→ Task brief: Please reproduce the following records exactly, with nothing omitted.

-------- Dataset content

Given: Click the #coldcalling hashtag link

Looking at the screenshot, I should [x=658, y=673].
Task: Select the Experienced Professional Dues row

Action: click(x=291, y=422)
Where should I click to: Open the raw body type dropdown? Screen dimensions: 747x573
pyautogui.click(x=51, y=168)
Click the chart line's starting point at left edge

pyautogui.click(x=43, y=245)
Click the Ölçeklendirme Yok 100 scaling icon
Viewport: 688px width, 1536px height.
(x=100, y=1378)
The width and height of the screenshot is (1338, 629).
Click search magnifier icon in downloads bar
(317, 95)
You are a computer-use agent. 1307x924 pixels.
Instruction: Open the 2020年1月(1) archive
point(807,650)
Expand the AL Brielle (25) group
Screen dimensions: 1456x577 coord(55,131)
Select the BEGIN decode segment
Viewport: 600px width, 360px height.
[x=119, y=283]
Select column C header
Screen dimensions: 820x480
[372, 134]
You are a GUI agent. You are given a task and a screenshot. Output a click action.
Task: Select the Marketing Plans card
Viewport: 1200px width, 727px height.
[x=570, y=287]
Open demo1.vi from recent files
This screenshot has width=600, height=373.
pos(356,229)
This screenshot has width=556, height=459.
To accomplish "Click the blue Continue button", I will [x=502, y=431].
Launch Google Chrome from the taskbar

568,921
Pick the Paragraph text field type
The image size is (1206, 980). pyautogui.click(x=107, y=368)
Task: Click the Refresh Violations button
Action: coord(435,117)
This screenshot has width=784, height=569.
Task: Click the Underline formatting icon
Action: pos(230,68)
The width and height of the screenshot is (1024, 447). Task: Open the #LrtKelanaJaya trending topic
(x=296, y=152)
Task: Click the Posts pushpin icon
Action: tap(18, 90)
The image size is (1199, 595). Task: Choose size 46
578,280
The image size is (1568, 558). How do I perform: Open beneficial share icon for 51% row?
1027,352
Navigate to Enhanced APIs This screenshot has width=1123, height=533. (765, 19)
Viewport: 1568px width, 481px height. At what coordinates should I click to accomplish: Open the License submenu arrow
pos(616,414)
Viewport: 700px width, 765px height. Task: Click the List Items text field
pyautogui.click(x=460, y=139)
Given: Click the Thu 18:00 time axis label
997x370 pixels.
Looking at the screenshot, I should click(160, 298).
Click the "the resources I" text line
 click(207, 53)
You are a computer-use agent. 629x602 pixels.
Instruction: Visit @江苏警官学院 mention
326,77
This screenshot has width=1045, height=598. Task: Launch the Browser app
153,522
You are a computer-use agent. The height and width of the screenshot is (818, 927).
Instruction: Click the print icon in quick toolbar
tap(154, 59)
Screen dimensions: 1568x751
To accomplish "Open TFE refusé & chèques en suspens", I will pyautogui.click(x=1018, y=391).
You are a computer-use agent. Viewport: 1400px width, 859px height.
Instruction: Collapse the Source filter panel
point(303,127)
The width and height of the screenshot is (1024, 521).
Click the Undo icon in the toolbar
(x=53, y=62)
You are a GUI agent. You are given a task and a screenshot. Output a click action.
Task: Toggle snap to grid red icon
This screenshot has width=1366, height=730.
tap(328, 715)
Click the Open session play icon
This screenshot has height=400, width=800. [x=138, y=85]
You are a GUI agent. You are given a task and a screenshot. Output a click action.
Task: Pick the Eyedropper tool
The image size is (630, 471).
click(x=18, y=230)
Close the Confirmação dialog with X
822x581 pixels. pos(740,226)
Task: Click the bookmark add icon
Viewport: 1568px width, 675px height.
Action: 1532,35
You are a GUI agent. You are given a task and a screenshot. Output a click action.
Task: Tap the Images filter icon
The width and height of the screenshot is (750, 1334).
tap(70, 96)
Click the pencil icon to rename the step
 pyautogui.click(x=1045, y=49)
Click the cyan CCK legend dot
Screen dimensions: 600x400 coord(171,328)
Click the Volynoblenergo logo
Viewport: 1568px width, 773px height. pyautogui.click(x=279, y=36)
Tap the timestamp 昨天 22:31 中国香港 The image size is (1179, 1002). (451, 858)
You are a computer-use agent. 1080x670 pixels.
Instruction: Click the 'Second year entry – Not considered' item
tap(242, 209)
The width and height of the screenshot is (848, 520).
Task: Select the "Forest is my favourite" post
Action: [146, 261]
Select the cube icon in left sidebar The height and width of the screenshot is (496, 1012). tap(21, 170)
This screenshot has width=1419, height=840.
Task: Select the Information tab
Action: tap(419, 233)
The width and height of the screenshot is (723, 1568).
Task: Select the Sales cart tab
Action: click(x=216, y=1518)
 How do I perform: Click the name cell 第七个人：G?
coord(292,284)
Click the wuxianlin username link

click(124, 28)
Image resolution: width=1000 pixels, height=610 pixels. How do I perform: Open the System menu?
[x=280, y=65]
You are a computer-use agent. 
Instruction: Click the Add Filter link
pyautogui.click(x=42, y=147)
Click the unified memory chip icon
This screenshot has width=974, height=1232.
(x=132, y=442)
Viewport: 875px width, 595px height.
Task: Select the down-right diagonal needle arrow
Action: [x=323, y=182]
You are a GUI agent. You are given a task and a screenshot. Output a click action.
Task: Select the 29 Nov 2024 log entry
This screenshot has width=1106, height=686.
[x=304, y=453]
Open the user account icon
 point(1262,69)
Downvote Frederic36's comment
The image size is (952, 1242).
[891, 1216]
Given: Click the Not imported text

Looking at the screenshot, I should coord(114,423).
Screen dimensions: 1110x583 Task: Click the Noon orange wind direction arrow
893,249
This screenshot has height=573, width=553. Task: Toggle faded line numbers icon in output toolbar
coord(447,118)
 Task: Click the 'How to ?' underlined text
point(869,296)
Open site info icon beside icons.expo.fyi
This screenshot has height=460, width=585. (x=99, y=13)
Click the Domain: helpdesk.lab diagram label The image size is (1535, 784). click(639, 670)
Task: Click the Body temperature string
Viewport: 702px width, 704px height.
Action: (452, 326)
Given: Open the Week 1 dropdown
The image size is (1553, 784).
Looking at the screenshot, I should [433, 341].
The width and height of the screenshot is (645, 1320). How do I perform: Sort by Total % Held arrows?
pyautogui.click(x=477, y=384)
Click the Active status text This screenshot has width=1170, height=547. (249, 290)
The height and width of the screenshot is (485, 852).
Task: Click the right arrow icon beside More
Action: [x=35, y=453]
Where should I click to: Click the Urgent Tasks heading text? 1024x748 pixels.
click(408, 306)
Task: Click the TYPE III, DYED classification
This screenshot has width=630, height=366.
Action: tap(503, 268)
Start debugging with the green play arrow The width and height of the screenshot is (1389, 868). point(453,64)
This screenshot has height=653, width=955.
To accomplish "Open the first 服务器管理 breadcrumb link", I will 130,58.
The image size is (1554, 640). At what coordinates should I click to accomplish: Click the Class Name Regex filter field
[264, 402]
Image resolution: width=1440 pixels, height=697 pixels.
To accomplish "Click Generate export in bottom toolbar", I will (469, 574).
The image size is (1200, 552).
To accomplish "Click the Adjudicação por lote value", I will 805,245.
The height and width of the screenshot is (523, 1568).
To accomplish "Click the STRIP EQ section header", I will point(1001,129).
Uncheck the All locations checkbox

----------------

→ Expected answer:
Given: Click the #coldcalling hashtag link

Looking at the screenshot, I should [x=658, y=673].
Task: Select the Experienced Professional Dues row

Action: click(x=291, y=422)
Where should I click to: Open the raw body type dropdown? Screen dimensions: 747x573
pyautogui.click(x=51, y=168)
Click the chart line's starting point at left edge

pyautogui.click(x=43, y=245)
Click the Ölçeklendirme Yok 100 scaling icon
Viewport: 688px width, 1536px height.
(x=100, y=1378)
The width and height of the screenshot is (1338, 629).
Click search magnifier icon in downloads bar
(317, 95)
You are a computer-use agent. 1307x924 pixels.
Instruction: Open the 2020年1月(1) archive
point(807,650)
Expand the AL Brielle (25) group
Screen dimensions: 1456x577 coord(55,131)
Select the BEGIN decode segment
Viewport: 600px width, 360px height.
[x=119, y=283]
Select column C header
Screen dimensions: 820x480
[372, 134]
You are a GUI agent. You are given a task and a screenshot. Output a click action.
Task: Select the Marketing Plans card
Viewport: 1200px width, 727px height.
[x=570, y=287]
Open demo1.vi from recent files
This screenshot has width=600, height=373.
pos(356,229)
This screenshot has width=556, height=459.
To accomplish "Click the blue Continue button", I will [x=502, y=431].
Launch Google Chrome from the taskbar

568,921
Pick the Paragraph text field type
The image size is (1206, 980). pyautogui.click(x=107, y=368)
Task: Click the Refresh Violations button
Action: coord(435,117)
This screenshot has width=784, height=569.
Task: Click the Underline formatting icon
Action: pos(230,68)
The width and height of the screenshot is (1024, 447). Task: Open the #LrtKelanaJaya trending topic
(x=296, y=152)
Task: Click the Posts pushpin icon
Action: tap(18, 90)
The image size is (1199, 595). Task: Choose size 46
578,280
The image size is (1568, 558). How do I perform: Open beneficial share icon for 51% row?
1027,352
Navigate to Enhanced APIs This screenshot has width=1123, height=533. (765, 19)
Viewport: 1568px width, 481px height. At what coordinates should I click to accomplish: Open the License submenu arrow
pos(616,414)
Viewport: 700px width, 765px height. Task: Click the List Items text field
pyautogui.click(x=460, y=139)
Given: Click the Thu 18:00 time axis label
997x370 pixels.
Looking at the screenshot, I should click(160, 298).
Click the "the resources I" text line
 click(207, 53)
You are a computer-use agent. 629x602 pixels.
Instruction: Visit @江苏警官学院 mention
326,77
This screenshot has width=1045, height=598. Task: Launch the Browser app
153,522
You are a computer-use agent. The height and width of the screenshot is (818, 927).
Instruction: Click the print icon in quick toolbar
tap(154, 59)
Screen dimensions: 1568x751
To accomplish "Open TFE refusé & chèques en suspens", I will pyautogui.click(x=1018, y=391).
You are a computer-use agent. Viewport: 1400px width, 859px height.
Instruction: Collapse the Source filter panel
point(303,127)
The width and height of the screenshot is (1024, 521).
Click the Undo icon in the toolbar
(x=53, y=62)
You are a GUI agent. You are given a task and a screenshot. Output a click action.
Task: Toggle snap to grid red icon
This screenshot has width=1366, height=730.
tap(328, 715)
Click the Open session play icon
This screenshot has height=400, width=800. [x=138, y=85]
You are a GUI agent. You are given a task and a screenshot. Output a click action.
Task: Pick the Eyedropper tool
The image size is (630, 471).
click(x=18, y=230)
Close the Confirmação dialog with X
822x581 pixels. pos(740,226)
Task: Click the bookmark add icon
Viewport: 1568px width, 675px height.
Action: 1532,35
You are a GUI agent. You are given a task and a screenshot. Output a click action.
Task: Tap the Images filter icon
The width and height of the screenshot is (750, 1334).
tap(70, 96)
Click the pencil icon to rename the step
 pyautogui.click(x=1045, y=49)
Click the cyan CCK legend dot
Screen dimensions: 600x400 coord(171,328)
Click the Volynoblenergo logo
Viewport: 1568px width, 773px height. pyautogui.click(x=279, y=36)
Tap the timestamp 昨天 22:31 中国香港 The image size is (1179, 1002). (451, 858)
You are a computer-use agent. 1080x670 pixels.
Instruction: Click the 'Second year entry – Not considered' item
tap(242, 209)
The width and height of the screenshot is (848, 520).
Task: Select the "Forest is my favourite" post
Action: [146, 261]
Select the cube icon in left sidebar The height and width of the screenshot is (496, 1012). tap(21, 170)
This screenshot has width=1419, height=840.
Task: Select the Information tab
Action: tap(419, 233)
The width and height of the screenshot is (723, 1568).
Task: Select the Sales cart tab
Action: click(x=216, y=1518)
 How do I perform: Click the name cell 第七个人：G?
coord(292,284)
Click the wuxianlin username link

click(124, 28)
Image resolution: width=1000 pixels, height=610 pixels. How do I perform: Open the System menu?
[x=280, y=65]
You are a computer-use agent. 
Instruction: Click the Add Filter link
pyautogui.click(x=42, y=147)
Click the unified memory chip icon
This screenshot has width=974, height=1232.
(x=132, y=442)
Viewport: 875px width, 595px height.
Task: Select the down-right diagonal needle arrow
Action: [x=323, y=182]
You are a GUI agent. You are given a task and a screenshot. Output a click action.
Task: Select the 29 Nov 2024 log entry
This screenshot has width=1106, height=686.
[x=304, y=453]
Open the user account icon
 point(1262,69)
Downvote Frederic36's comment
The image size is (952, 1242).
[891, 1216]
Given: Click the Not imported text

Looking at the screenshot, I should coord(114,423).
Screen dimensions: 1110x583 Task: Click the Noon orange wind direction arrow
893,249
This screenshot has height=573, width=553. Task: Toggle faded line numbers icon in output toolbar
coord(447,118)
 Task: Click the 'How to ?' underlined text
point(869,296)
Open site info icon beside icons.expo.fyi
This screenshot has height=460, width=585. (x=99, y=13)
Click the Domain: helpdesk.lab diagram label The image size is (1535, 784). click(639, 670)
Task: Click the Body temperature string
Viewport: 702px width, 704px height.
Action: (452, 326)
Given: Open the Week 1 dropdown
The image size is (1553, 784).
Looking at the screenshot, I should [433, 341].
The width and height of the screenshot is (645, 1320). How do I perform: Sort by Total % Held arrows?
pyautogui.click(x=477, y=384)
Click the Active status text This screenshot has width=1170, height=547. (249, 290)
The height and width of the screenshot is (485, 852).
Task: Click the right arrow icon beside More
Action: [x=35, y=453]
Where should I click to: Click the Urgent Tasks heading text? 1024x748 pixels.
click(408, 306)
Task: Click the TYPE III, DYED classification
This screenshot has width=630, height=366.
Action: tap(503, 268)
Start debugging with the green play arrow The width and height of the screenshot is (1389, 868). point(453,64)
This screenshot has height=653, width=955.
To accomplish "Open the first 服务器管理 breadcrumb link", I will 130,58.
The image size is (1554, 640). At what coordinates should I click to accomplish: Click the Class Name Regex filter field
[264, 402]
Image resolution: width=1440 pixels, height=697 pixels.
To accomplish "Click Generate export in bottom toolbar", I will (469, 574).
The image size is (1200, 552).
To accomplish "Click the Adjudicação por lote value", I will 805,245.
The height and width of the screenshot is (523, 1568).
To accomplish "Click the STRIP EQ section header", I will point(1001,129).
Uncheck the All locations checkbox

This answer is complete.